The lines to be extracted run from the start of the listing through the line containing "Task: Open Social Media Links page"; copy them exactly and nothing else.

┌─ Raw data

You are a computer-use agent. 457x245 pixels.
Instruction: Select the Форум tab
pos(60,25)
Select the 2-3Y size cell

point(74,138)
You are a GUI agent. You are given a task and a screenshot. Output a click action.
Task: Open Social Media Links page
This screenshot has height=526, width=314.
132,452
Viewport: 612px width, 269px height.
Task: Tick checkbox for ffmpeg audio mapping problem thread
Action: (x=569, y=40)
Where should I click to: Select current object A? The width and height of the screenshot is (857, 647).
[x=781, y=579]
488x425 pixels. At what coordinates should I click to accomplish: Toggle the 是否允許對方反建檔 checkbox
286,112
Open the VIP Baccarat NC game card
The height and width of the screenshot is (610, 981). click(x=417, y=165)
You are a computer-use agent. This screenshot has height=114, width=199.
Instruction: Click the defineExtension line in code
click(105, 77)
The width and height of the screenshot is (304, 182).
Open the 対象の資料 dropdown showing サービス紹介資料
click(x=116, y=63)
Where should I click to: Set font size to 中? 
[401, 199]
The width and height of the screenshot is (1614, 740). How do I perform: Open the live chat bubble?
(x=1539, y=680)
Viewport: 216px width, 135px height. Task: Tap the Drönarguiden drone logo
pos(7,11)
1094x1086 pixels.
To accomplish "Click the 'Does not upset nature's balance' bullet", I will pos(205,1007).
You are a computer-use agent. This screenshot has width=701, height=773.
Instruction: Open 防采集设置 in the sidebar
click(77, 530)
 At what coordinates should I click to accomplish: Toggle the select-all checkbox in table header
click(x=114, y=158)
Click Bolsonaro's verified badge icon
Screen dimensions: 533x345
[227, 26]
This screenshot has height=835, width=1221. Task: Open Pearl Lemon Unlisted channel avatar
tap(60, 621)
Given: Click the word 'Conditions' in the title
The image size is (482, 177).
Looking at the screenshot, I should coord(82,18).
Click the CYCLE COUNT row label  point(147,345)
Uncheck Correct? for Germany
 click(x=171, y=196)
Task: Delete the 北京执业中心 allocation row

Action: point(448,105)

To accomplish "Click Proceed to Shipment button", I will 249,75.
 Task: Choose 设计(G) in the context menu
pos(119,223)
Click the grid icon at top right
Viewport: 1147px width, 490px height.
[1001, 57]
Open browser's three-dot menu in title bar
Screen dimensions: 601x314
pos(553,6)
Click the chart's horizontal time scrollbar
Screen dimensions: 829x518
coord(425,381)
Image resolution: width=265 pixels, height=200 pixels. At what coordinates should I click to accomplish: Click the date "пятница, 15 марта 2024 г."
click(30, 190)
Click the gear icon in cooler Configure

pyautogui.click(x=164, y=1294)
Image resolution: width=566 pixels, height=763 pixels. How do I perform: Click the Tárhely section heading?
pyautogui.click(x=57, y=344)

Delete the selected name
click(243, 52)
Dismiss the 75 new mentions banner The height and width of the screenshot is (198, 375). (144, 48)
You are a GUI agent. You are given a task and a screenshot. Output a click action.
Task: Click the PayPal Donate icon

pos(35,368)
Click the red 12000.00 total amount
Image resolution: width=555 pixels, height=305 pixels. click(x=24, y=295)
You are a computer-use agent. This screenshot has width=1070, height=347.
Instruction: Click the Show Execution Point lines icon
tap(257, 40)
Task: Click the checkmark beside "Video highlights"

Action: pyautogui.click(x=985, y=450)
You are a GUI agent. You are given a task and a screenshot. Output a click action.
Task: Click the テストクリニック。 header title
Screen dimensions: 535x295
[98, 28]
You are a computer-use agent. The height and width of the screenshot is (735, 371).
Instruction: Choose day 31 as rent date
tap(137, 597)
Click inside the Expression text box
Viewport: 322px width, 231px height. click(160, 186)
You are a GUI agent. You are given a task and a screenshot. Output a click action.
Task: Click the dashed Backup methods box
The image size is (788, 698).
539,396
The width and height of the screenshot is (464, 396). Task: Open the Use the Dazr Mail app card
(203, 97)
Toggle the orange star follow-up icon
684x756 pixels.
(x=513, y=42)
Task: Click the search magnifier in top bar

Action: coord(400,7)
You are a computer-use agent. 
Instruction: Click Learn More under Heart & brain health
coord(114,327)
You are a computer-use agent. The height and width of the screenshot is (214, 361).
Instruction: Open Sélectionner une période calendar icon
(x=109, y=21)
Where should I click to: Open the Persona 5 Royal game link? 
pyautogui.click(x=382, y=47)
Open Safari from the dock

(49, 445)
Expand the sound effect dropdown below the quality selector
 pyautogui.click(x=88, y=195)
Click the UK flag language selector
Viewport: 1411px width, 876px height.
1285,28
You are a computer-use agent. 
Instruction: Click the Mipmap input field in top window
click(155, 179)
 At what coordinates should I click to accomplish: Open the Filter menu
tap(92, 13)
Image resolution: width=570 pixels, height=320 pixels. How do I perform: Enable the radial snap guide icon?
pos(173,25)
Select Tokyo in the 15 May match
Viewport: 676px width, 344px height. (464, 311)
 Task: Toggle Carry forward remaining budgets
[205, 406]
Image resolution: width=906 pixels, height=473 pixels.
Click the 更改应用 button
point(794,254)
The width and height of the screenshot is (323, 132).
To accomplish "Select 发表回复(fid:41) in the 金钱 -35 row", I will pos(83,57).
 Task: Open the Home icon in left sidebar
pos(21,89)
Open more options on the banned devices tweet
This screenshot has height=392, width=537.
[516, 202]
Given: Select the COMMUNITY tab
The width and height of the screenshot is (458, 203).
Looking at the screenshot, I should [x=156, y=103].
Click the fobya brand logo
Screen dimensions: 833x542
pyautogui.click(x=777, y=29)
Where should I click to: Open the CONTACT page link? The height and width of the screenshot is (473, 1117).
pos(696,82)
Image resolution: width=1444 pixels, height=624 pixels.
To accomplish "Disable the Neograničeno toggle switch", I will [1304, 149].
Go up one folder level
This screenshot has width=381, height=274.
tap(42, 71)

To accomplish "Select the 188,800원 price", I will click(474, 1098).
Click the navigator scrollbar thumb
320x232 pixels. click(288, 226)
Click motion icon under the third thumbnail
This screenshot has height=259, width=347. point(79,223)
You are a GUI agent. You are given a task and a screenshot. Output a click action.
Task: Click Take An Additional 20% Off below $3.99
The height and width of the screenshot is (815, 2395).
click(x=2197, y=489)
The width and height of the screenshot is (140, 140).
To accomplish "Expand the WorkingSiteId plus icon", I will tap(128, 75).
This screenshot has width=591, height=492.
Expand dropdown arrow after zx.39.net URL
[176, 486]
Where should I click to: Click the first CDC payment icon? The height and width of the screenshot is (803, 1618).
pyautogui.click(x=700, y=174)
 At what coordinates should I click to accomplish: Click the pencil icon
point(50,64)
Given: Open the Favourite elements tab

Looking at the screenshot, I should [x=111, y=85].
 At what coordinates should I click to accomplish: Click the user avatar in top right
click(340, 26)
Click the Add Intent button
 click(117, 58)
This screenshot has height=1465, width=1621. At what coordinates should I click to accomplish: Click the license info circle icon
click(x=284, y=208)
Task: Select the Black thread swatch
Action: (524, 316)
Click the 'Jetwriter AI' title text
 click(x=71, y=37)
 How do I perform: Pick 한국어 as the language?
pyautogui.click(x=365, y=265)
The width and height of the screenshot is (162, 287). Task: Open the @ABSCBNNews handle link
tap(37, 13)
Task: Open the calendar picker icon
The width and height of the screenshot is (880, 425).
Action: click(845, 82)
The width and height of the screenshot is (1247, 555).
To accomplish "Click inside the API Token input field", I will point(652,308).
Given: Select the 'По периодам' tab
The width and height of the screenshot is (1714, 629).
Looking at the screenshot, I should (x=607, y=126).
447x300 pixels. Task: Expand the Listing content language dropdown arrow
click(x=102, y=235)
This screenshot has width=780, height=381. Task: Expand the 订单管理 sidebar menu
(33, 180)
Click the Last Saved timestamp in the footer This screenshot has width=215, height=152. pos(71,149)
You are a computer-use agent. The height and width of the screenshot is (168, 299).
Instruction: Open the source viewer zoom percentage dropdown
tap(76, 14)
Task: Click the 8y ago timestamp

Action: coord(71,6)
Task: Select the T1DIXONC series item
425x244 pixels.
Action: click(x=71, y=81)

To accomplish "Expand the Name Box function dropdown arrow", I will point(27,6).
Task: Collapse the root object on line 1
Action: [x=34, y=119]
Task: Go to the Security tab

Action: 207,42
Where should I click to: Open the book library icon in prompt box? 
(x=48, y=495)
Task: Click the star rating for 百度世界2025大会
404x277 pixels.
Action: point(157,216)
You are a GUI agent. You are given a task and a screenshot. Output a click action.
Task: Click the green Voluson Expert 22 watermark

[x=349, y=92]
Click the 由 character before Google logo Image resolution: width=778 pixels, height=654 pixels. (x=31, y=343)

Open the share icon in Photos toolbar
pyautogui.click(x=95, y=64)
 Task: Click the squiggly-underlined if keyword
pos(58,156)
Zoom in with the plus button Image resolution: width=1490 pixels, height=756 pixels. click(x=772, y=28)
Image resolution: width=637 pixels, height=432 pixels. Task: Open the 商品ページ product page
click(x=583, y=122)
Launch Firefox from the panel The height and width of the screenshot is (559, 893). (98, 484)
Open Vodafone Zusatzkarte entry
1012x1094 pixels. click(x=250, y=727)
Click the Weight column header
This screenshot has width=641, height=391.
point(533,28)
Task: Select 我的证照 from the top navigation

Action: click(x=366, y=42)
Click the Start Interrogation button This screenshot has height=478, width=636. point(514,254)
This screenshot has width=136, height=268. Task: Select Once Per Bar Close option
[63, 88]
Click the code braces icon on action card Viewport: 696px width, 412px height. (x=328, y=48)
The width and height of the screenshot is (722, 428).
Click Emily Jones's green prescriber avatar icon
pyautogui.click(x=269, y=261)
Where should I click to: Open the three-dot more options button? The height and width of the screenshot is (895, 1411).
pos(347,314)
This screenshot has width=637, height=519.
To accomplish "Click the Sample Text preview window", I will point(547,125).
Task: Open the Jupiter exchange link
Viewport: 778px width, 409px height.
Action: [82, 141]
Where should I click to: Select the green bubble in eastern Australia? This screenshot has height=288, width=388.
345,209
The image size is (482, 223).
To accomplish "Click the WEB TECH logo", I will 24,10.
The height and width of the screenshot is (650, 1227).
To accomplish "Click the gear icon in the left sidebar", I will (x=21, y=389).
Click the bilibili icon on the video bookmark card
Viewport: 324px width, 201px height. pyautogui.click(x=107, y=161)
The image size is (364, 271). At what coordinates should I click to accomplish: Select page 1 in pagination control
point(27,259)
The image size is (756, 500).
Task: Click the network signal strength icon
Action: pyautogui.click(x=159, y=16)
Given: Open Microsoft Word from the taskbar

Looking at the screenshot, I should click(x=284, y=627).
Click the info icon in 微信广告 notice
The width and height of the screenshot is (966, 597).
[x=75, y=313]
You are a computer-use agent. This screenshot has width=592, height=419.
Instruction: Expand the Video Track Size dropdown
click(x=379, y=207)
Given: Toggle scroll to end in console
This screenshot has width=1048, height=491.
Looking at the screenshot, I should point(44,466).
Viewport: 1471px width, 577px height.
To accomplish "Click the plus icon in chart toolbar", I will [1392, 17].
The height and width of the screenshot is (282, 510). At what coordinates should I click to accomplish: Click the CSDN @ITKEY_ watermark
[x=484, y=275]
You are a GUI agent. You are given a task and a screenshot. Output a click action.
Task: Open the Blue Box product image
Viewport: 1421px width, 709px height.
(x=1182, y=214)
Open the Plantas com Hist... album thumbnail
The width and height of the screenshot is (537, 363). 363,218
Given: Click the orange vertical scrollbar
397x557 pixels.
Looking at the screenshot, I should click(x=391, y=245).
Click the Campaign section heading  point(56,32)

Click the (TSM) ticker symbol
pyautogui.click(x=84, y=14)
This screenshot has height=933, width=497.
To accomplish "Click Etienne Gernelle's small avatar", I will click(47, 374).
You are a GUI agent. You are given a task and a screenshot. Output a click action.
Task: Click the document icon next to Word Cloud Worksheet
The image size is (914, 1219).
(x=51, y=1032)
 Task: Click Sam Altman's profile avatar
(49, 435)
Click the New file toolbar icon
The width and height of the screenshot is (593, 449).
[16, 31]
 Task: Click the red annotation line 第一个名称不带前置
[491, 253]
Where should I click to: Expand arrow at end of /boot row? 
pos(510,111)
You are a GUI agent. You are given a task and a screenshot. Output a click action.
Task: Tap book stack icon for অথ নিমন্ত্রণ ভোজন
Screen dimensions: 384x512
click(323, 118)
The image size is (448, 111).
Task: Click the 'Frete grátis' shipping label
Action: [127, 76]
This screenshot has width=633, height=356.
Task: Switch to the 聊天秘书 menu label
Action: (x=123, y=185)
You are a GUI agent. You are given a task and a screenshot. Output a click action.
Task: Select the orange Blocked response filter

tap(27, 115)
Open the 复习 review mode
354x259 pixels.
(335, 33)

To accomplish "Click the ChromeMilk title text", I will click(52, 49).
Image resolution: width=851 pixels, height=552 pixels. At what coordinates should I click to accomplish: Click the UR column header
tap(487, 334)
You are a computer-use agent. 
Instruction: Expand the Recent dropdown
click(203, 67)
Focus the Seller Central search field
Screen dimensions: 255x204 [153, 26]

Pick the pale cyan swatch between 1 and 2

└─

* [Solution to this problem]:
You are a computer-use agent. 457x245 pixels.
Instruction: Select the Форум tab
pos(60,25)
Select the 2-3Y size cell

point(74,138)
You are a GUI agent. You are given a task and a screenshot. Output a click action.
Task: Open Social Media Links page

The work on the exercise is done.